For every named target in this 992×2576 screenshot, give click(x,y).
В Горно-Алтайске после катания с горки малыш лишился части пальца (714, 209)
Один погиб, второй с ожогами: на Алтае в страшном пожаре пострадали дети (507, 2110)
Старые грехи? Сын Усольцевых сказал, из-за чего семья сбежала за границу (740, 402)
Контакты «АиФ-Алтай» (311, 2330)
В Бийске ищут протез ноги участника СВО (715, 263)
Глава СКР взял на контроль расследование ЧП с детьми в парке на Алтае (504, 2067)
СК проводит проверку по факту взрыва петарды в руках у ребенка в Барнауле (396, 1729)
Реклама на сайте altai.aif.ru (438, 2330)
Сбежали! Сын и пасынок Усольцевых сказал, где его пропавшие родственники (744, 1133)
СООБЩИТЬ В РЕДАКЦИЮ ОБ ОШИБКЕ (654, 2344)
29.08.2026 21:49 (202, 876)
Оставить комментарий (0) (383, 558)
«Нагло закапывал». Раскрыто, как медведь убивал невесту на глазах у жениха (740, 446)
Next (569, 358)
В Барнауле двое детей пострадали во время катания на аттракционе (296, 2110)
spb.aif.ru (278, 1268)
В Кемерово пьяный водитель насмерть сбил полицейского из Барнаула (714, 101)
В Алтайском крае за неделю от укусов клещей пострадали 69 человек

┄┄┄┄┄┄┄┄┄┄┄┄┄┄┄┄┄┄┄┄

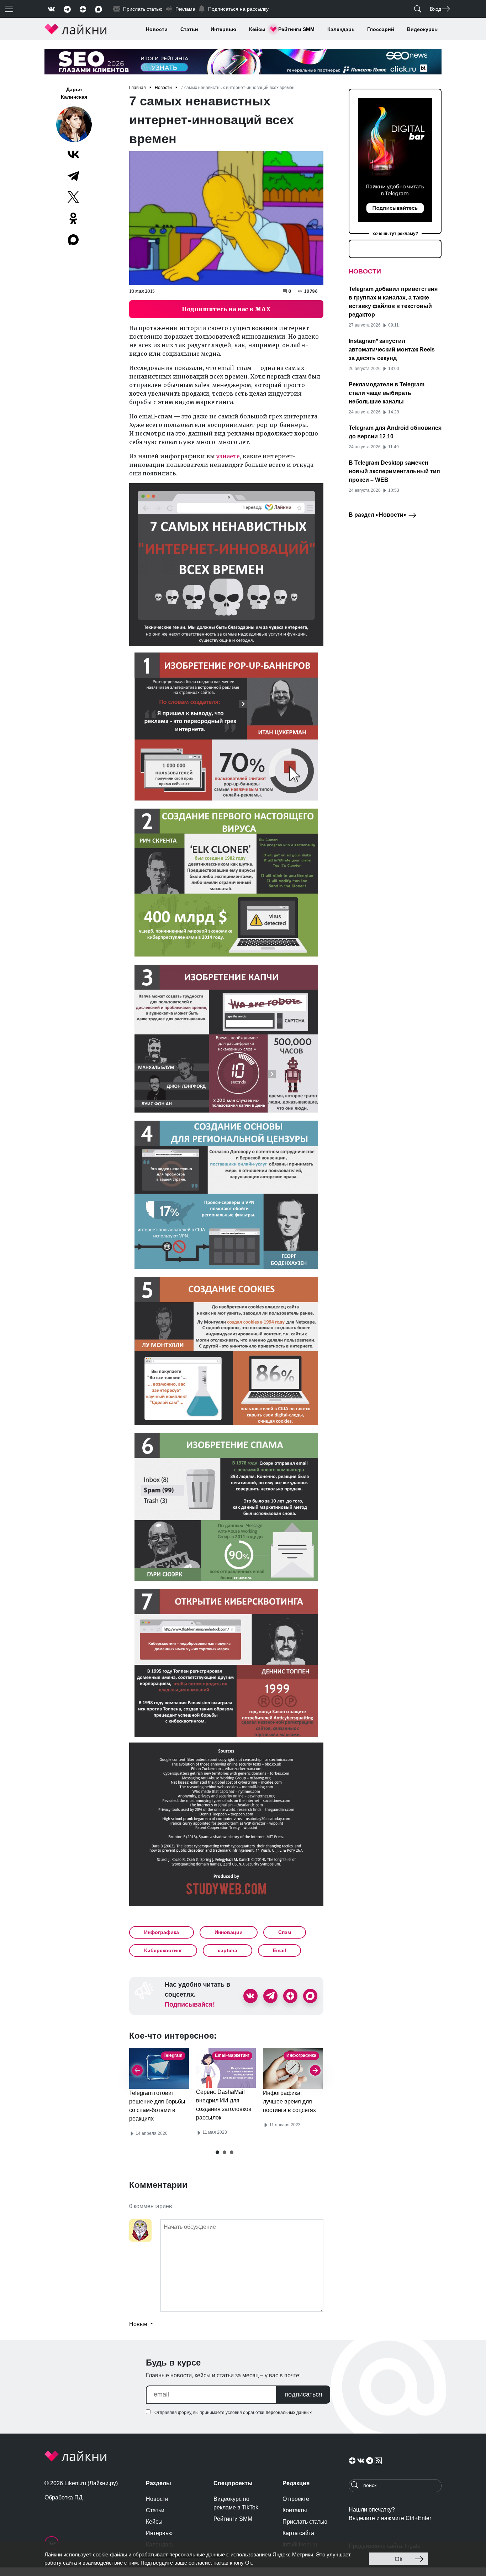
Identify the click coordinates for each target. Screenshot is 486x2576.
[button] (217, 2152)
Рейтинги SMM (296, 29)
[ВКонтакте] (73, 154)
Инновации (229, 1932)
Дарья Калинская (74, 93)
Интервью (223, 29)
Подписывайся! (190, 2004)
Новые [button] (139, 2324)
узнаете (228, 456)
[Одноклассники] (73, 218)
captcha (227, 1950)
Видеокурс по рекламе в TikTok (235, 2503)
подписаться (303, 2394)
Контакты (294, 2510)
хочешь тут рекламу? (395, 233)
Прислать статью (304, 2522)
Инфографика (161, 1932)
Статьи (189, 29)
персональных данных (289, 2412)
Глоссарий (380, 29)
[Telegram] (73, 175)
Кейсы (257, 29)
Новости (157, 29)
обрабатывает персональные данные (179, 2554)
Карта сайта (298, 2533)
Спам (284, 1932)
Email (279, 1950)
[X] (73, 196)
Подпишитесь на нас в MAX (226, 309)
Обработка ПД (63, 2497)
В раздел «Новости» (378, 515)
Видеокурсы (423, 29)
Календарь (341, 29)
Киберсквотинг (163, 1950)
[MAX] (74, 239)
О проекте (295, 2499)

┄┄┄┄┄┄┄┄┄┄┄┄┄┄┄┄┄┄┄┄

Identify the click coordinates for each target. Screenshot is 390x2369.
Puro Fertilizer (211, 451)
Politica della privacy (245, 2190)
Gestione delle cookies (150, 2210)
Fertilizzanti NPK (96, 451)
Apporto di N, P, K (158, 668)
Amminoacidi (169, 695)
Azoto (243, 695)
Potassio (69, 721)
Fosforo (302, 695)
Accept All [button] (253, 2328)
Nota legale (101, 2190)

┄┄┄┄┄┄┄┄┄┄┄┄┄┄┄┄┄┄┄┄

# [To do]
Please copy the lines in the records above between the one holding "Реклама на сайте altai.aif.ru (438, 2330)" and the one holding "spb.aif.ru (278, 1268)", inclusive, exactly and with no other line.

# [Problem solution]
Реклама на сайте altai.aif.ru (438, 2330)
Сбежали! Сын и пасынок Усольцевых сказал, где его пропавшие родственники (744, 1133)
СООБЩИТЬ В РЕДАКЦИЮ ОБ ОШИБКЕ (654, 2344)
29.08.2026 21:49 (202, 876)
Оставить комментарий (0) (383, 558)
«Нагло закапывал». Раскрыто, как медведь убивал невесту на глазах у жениха (740, 446)
Next (569, 358)
В Барнауле двое детей пострадали во время катания на аттракционе (296, 2110)
spb.aif.ru (278, 1268)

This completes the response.